[Collected data entries]
■ ■ ■ ■ ■ ■ ■
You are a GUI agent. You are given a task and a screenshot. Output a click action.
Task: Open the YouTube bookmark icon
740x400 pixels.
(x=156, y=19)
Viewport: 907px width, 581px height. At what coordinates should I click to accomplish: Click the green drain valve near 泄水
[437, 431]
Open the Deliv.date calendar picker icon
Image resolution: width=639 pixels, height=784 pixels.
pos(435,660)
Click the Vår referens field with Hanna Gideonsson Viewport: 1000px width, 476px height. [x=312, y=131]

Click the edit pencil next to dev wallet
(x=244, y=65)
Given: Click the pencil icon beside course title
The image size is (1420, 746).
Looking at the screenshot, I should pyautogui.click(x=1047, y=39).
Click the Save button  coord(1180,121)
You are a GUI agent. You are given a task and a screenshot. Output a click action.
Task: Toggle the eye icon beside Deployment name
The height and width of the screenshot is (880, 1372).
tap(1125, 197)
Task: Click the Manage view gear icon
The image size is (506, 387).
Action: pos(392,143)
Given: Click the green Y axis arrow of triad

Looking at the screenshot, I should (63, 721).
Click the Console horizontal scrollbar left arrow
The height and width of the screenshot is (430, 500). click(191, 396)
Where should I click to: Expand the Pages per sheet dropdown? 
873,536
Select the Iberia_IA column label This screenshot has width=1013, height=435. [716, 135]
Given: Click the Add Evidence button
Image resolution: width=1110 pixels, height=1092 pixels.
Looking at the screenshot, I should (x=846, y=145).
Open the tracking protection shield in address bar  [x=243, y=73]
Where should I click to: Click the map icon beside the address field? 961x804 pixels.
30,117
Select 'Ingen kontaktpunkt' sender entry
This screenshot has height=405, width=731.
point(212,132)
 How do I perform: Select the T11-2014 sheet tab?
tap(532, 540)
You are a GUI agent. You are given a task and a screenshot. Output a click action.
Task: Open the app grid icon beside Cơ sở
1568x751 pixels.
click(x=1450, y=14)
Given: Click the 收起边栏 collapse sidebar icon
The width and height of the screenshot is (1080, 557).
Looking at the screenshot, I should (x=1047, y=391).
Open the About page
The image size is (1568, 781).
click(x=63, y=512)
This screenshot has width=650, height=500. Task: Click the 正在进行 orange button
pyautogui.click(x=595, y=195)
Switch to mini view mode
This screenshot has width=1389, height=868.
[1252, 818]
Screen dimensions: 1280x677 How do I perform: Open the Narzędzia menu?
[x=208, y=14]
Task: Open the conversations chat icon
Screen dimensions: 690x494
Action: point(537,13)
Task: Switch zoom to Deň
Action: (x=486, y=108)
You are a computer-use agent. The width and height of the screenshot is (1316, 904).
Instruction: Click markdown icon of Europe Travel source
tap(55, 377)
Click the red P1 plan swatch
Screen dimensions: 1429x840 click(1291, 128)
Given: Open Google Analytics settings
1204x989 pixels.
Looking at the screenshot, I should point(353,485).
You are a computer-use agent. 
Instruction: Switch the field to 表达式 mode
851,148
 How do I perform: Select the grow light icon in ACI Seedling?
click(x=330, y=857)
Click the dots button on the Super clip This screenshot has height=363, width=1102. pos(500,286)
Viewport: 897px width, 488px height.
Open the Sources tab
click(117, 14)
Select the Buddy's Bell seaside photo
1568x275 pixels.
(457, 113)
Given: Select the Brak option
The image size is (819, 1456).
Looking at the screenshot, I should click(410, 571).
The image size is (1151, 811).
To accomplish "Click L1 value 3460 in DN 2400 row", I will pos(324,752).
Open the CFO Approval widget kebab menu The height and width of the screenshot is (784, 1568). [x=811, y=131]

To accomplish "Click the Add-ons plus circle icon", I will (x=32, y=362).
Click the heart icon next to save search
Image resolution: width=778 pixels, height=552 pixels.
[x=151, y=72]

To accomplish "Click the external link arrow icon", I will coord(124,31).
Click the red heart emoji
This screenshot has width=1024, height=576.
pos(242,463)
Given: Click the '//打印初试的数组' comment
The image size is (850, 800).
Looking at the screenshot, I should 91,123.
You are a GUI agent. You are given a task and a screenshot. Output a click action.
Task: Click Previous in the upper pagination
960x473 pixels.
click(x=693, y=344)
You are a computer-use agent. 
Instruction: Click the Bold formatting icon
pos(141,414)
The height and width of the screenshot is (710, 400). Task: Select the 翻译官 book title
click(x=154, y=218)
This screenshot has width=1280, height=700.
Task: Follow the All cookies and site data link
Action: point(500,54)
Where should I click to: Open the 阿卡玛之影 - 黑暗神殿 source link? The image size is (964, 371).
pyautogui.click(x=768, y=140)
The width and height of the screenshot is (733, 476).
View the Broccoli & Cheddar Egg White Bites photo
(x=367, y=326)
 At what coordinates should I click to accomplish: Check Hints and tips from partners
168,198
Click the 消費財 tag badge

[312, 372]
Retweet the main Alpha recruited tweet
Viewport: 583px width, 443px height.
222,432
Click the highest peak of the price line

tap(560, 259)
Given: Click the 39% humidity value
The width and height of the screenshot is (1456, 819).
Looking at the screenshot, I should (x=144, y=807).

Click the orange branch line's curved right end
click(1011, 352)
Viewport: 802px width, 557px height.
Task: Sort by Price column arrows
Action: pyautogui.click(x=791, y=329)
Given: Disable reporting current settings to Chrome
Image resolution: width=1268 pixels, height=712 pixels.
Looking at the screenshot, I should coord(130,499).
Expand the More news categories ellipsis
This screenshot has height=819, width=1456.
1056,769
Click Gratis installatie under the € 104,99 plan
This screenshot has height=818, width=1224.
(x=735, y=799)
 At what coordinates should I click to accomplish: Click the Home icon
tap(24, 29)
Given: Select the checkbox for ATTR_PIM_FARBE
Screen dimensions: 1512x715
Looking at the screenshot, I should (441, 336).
■ ■ ■ ■ ■ ■ ■
» **EXERCISE**
Copy out every line of the records above, word for word.

» **WRITTEN RESPONSE**
You are a GUI agent. You are given a task and a screenshot. Output a click action.
Task: Open the YouTube bookmark icon
740x400 pixels.
(x=156, y=19)
Viewport: 907px width, 581px height. At what coordinates should I click to accomplish: Click the green drain valve near 泄水
[437, 431]
Open the Deliv.date calendar picker icon
Image resolution: width=639 pixels, height=784 pixels.
pos(435,660)
Click the Vår referens field with Hanna Gideonsson Viewport: 1000px width, 476px height. [x=312, y=131]

Click the edit pencil next to dev wallet
(x=244, y=65)
Given: Click the pencil icon beside course title
The image size is (1420, 746).
Looking at the screenshot, I should pyautogui.click(x=1047, y=39).
Click the Save button  coord(1180,121)
You are a GUI agent. You are given a task and a screenshot. Output a click action.
Task: Toggle the eye icon beside Deployment name
The height and width of the screenshot is (880, 1372).
tap(1125, 197)
Task: Click the Manage view gear icon
The image size is (506, 387).
Action: pos(392,143)
Given: Click the green Y axis arrow of triad

Looking at the screenshot, I should (63, 721).
Click the Console horizontal scrollbar left arrow
The height and width of the screenshot is (430, 500). click(191, 396)
Where should I click to: Expand the Pages per sheet dropdown? 
873,536
Select the Iberia_IA column label This screenshot has width=1013, height=435. [716, 135]
Given: Click the Add Evidence button
Image resolution: width=1110 pixels, height=1092 pixels.
Looking at the screenshot, I should (x=846, y=145).
Open the tracking protection shield in address bar  [x=243, y=73]
Where should I click to: Click the map icon beside the address field? 961x804 pixels.
30,117
Select 'Ingen kontaktpunkt' sender entry
This screenshot has height=405, width=731.
point(212,132)
 How do I perform: Select the T11-2014 sheet tab?
tap(532, 540)
You are a GUI agent. You are given a task and a screenshot. Output a click action.
Task: Open the app grid icon beside Cơ sở
1568x751 pixels.
click(x=1450, y=14)
Given: Click the 收起边栏 collapse sidebar icon
The width and height of the screenshot is (1080, 557).
Looking at the screenshot, I should (x=1047, y=391).
Open the About page
The image size is (1568, 781).
click(x=63, y=512)
This screenshot has width=650, height=500. Task: Click the 正在进行 orange button
pyautogui.click(x=595, y=195)
Switch to mini view mode
This screenshot has width=1389, height=868.
[1252, 818]
Screen dimensions: 1280x677 How do I perform: Open the Narzędzia menu?
[x=208, y=14]
Task: Open the conversations chat icon
Screen dimensions: 690x494
Action: point(537,13)
Task: Switch zoom to Deň
Action: (x=486, y=108)
You are a computer-use agent. The width and height of the screenshot is (1316, 904).
Instruction: Click markdown icon of Europe Travel source
tap(55, 377)
Click the red P1 plan swatch
Screen dimensions: 1429x840 click(1291, 128)
Given: Open Google Analytics settings
1204x989 pixels.
Looking at the screenshot, I should point(353,485).
You are a computer-use agent. 
Instruction: Switch the field to 表达式 mode
851,148
 How do I perform: Select the grow light icon in ACI Seedling?
click(x=330, y=857)
Click the dots button on the Super clip This screenshot has height=363, width=1102. pos(500,286)
Viewport: 897px width, 488px height.
Open the Sources tab
click(117, 14)
Select the Buddy's Bell seaside photo
1568x275 pixels.
(457, 113)
Given: Select the Brak option
The image size is (819, 1456).
Looking at the screenshot, I should click(410, 571).
The image size is (1151, 811).
To accomplish "Click L1 value 3460 in DN 2400 row", I will pos(324,752).
Open the CFO Approval widget kebab menu The height and width of the screenshot is (784, 1568). [x=811, y=131]

To accomplish "Click the Add-ons plus circle icon", I will (x=32, y=362).
Click the heart icon next to save search
Image resolution: width=778 pixels, height=552 pixels.
[x=151, y=72]

To accomplish "Click the external link arrow icon", I will coord(124,31).
Click the red heart emoji
This screenshot has width=1024, height=576.
pos(242,463)
Given: Click the '//打印初试的数组' comment
The image size is (850, 800).
Looking at the screenshot, I should 91,123.
You are a GUI agent. You are given a task and a screenshot. Output a click action.
Task: Click Previous in the upper pagination
960x473 pixels.
click(x=693, y=344)
You are a computer-use agent. 
Instruction: Click the Bold formatting icon
pos(141,414)
The height and width of the screenshot is (710, 400). Task: Select the 翻译官 book title
click(x=154, y=218)
This screenshot has width=1280, height=700.
Task: Follow the All cookies and site data link
Action: point(500,54)
Where should I click to: Open the 阿卡玛之影 - 黑暗神殿 source link? The image size is (964, 371).
pyautogui.click(x=768, y=140)
The width and height of the screenshot is (733, 476).
View the Broccoli & Cheddar Egg White Bites photo
(x=367, y=326)
 At what coordinates should I click to accomplish: Check Hints and tips from partners
168,198
Click the 消費財 tag badge

[312, 372]
Retweet the main Alpha recruited tweet
Viewport: 583px width, 443px height.
222,432
Click the highest peak of the price line

tap(560, 259)
Given: Click the 39% humidity value
The width and height of the screenshot is (1456, 819).
Looking at the screenshot, I should (x=144, y=807).

Click the orange branch line's curved right end
click(1011, 352)
Viewport: 802px width, 557px height.
Task: Sort by Price column arrows
Action: pyautogui.click(x=791, y=329)
Given: Disable reporting current settings to Chrome
Image resolution: width=1268 pixels, height=712 pixels.
Looking at the screenshot, I should coord(130,499).
Expand the More news categories ellipsis
This screenshot has height=819, width=1456.
1056,769
Click Gratis installatie under the € 104,99 plan
This screenshot has height=818, width=1224.
(x=735, y=799)
 At what coordinates should I click to accomplish: Click the Home icon
tap(24, 29)
Given: Select the checkbox for ATTR_PIM_FARBE
Screen dimensions: 1512x715
Looking at the screenshot, I should (441, 336).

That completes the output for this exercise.